Senate Floor Speech
Senator Kay Bailey Hutchison
May 1, 2007 -- Page: S5330

SENATOR HUTCHISON WARNS THAT CHAVEZ'S OIL NATIONALIZATION WILL HAVE DANGEROUS CONSEQUENCES


MRS. HUTCHISON. Mr. President, I am pleased to follow the Senator from Idaho who is talking about an issue that is so important for our country. It is a wake-up call. Amazingly it is on May Day. I think that is the appropriate moniker for what we are facing in this country because of what is happening today.

Mr. President, I wish to talk about what I see happening in Venezuela and what I think America should be doing to make sure we maintain the capability to control our national security and our economic security.

Today, President Hugo Chavez is completing his latest and most ominous scheme out of the Fidel Castro playbook. He is nationalizing multibillion-dollar, heavy oilfields in the Orinoco Belt. This energy-rich region southeast of Caracas has so much energy potential that some experts claim it could give the country more oil reserves than Saudi Arabia.

By seizing the Orinoco Belt, President Chavez is consolidating his political power within Venezuela and increasing his ability to manipulate global oil markets.

This nation now accounts for 14 percent of America's oil imports, and Mr. Chavez has promised to use his ``strong oil card'' to, in his words, ``finish off the U.S. empire,'' even if that means colluding with some of the most nefarious regimes on Earth.

DATA BLOCK:

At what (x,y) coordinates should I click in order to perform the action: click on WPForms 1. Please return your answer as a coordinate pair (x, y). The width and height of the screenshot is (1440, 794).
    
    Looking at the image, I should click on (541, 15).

INSTRUCTION A:
List every person the Senate floor speech identifies by name.
INSTRUCTION B:
Copy the stretch of the Senate floor speech from "Mr. President, I wish" through "global oil markets." word for word.

COMPLETE RESPONSE A:
- Kay Bailey Hutchison
- Hugo Chavez
- Fidel Castro

COMPLETE RESPONSE B:
Mr. President, I wish to talk about what I see happening in Venezuela and what I think America should be doing to make sure we maintain the capability to control our national security and our economic security.

Today, President Hugo Chavez is completing his latest and most ominous scheme out of the Fidel Castro playbook. He is nationalizing multibillion-dollar, heavy oilfields in the Orinoco Belt. This energy-rich region southeast of Caracas has so much energy potential that some experts claim it could give the country more oil reserves than Saudi Arabia.

By seizing the Orinoco Belt, President Chavez is consolidating his political power within Venezuela and increasing his ability to manipulate global oil markets.